▶ [THE PROBLEM]:
Would you copy each line of the records that includes the word "computer"?

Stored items
═══

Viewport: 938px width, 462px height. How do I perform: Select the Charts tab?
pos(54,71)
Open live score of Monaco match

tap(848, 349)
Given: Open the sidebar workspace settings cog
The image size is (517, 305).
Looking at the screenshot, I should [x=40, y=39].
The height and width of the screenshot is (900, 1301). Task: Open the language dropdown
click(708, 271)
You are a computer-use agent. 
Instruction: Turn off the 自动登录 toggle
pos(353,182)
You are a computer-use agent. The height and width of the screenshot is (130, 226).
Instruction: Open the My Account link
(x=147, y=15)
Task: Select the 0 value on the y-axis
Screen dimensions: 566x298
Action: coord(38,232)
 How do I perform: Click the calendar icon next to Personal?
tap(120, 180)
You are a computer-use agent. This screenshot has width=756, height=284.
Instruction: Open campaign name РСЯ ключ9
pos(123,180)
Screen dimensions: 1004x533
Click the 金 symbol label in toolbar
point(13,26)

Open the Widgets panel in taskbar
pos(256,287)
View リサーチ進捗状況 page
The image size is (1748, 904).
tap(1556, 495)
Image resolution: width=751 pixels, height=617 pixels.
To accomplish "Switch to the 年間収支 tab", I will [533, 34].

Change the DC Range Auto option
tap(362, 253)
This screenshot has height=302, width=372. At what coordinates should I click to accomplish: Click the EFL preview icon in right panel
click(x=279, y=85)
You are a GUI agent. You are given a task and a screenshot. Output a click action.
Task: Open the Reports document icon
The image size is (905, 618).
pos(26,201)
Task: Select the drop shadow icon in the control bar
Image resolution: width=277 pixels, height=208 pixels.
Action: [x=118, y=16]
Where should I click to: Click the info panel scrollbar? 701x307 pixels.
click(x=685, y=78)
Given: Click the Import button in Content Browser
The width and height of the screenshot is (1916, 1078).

═══

▶ [RESULT OF THIS TASK]:
You are a computer-use agent. 
You are a computer-use agent. The height and width of the screenshot is (130, 226).
You are a computer-use agent. This screenshot has width=756, height=284.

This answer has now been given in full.